Pick out every line of the listing below that contains the word "This", and copy each one.

— START Material to process —

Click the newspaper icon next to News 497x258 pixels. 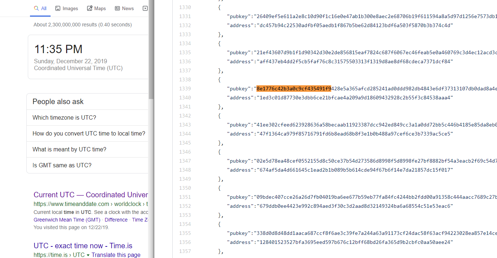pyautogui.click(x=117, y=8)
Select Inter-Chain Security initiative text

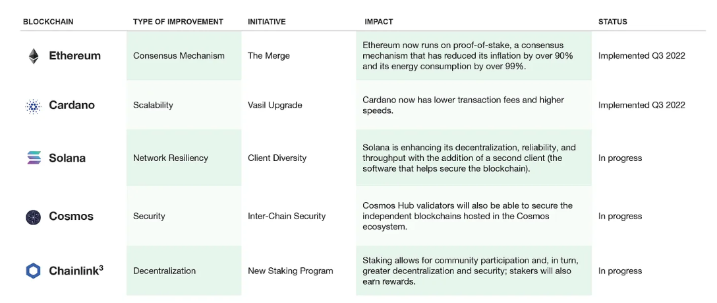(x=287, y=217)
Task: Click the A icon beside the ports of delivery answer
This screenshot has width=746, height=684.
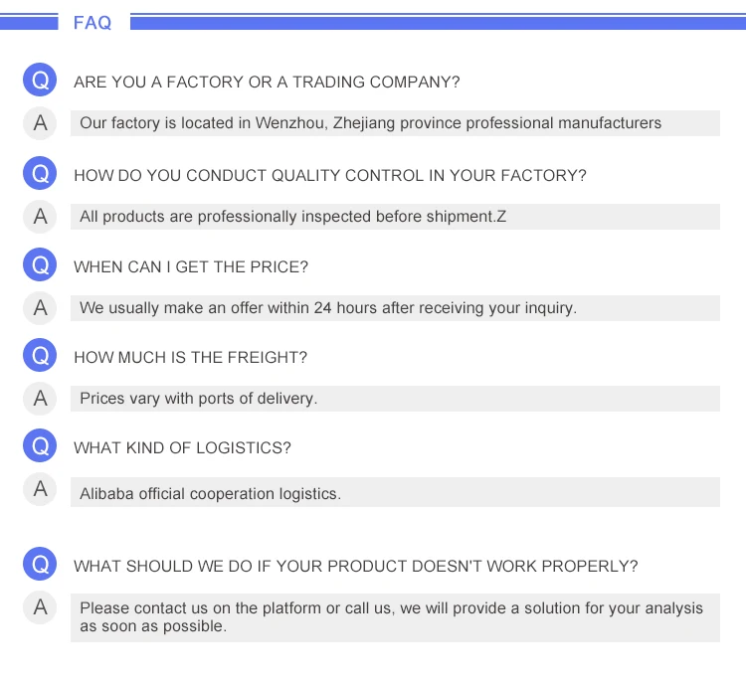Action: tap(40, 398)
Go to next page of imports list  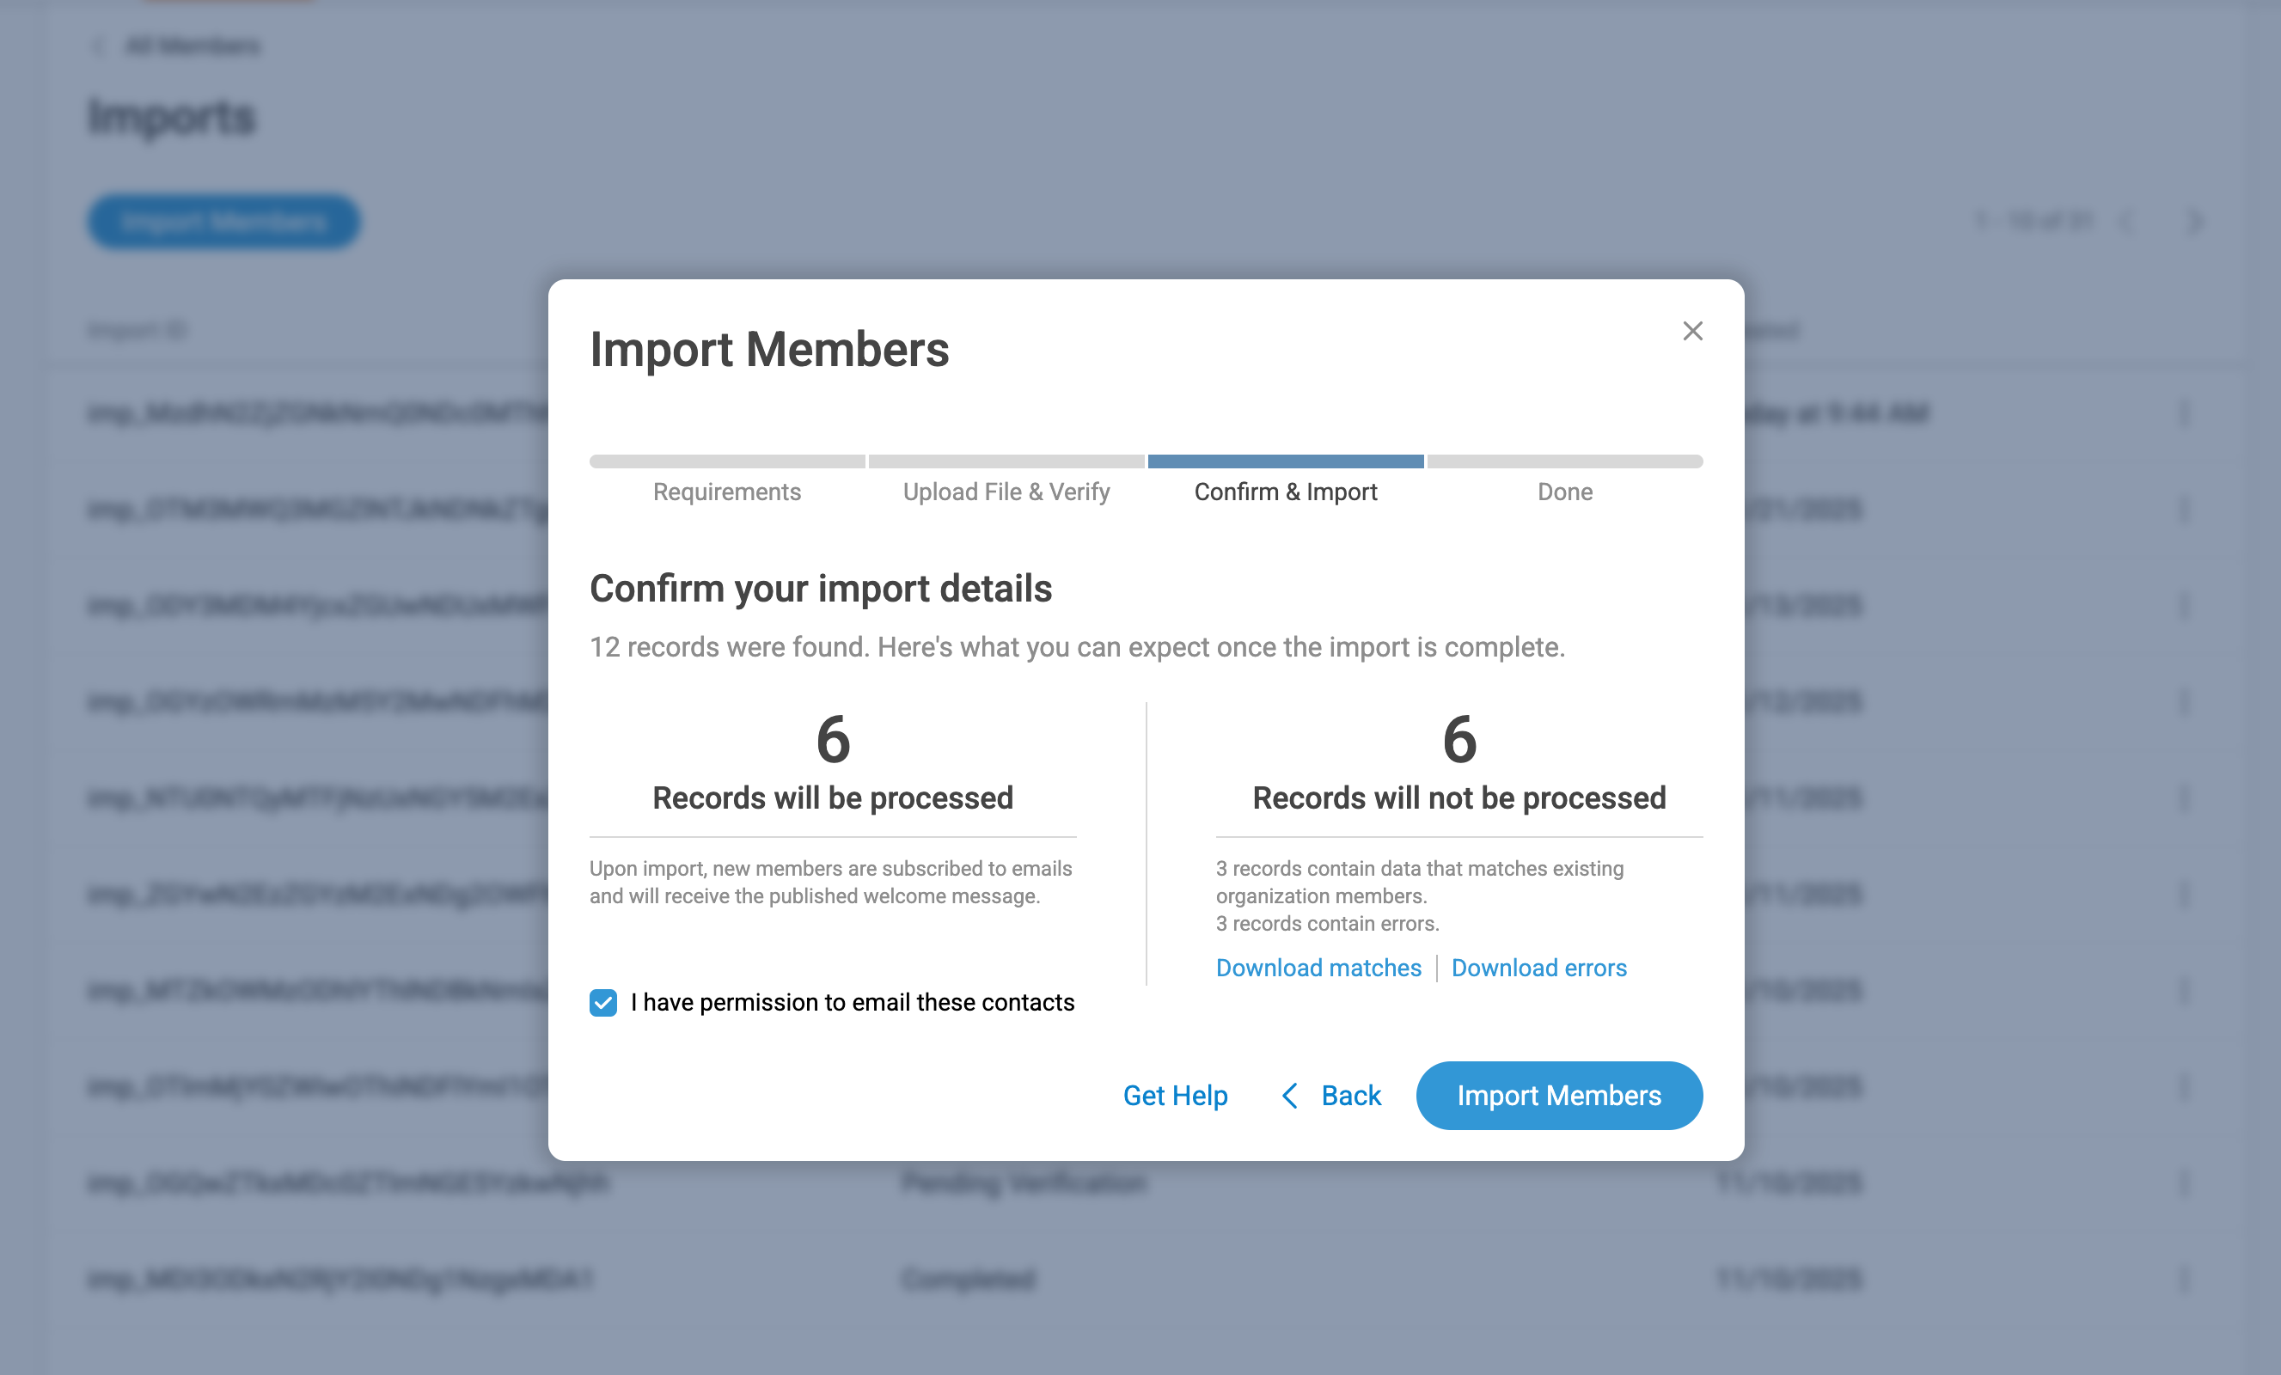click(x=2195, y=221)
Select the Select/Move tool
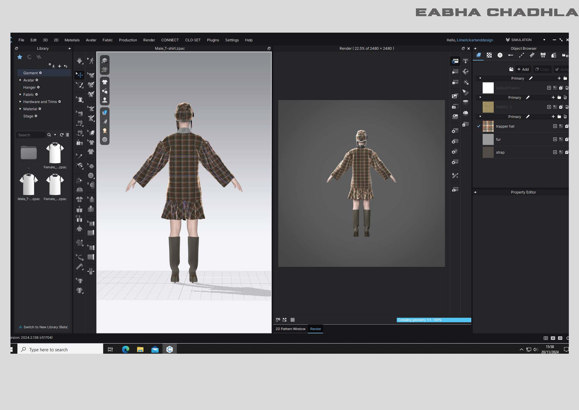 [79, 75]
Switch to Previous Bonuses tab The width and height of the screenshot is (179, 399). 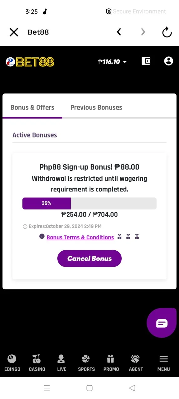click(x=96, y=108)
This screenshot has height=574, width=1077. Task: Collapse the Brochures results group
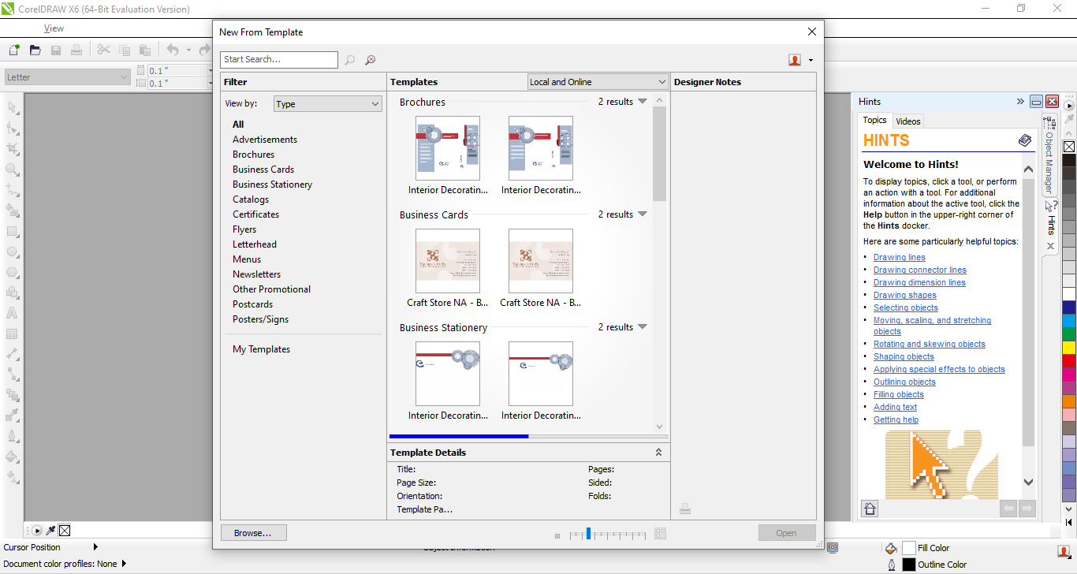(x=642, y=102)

— END Material to process —

• Task response:
This screenshot has width=746, height=684.
This screenshot has height=574, width=1077. Task: Collapse the Brochures results group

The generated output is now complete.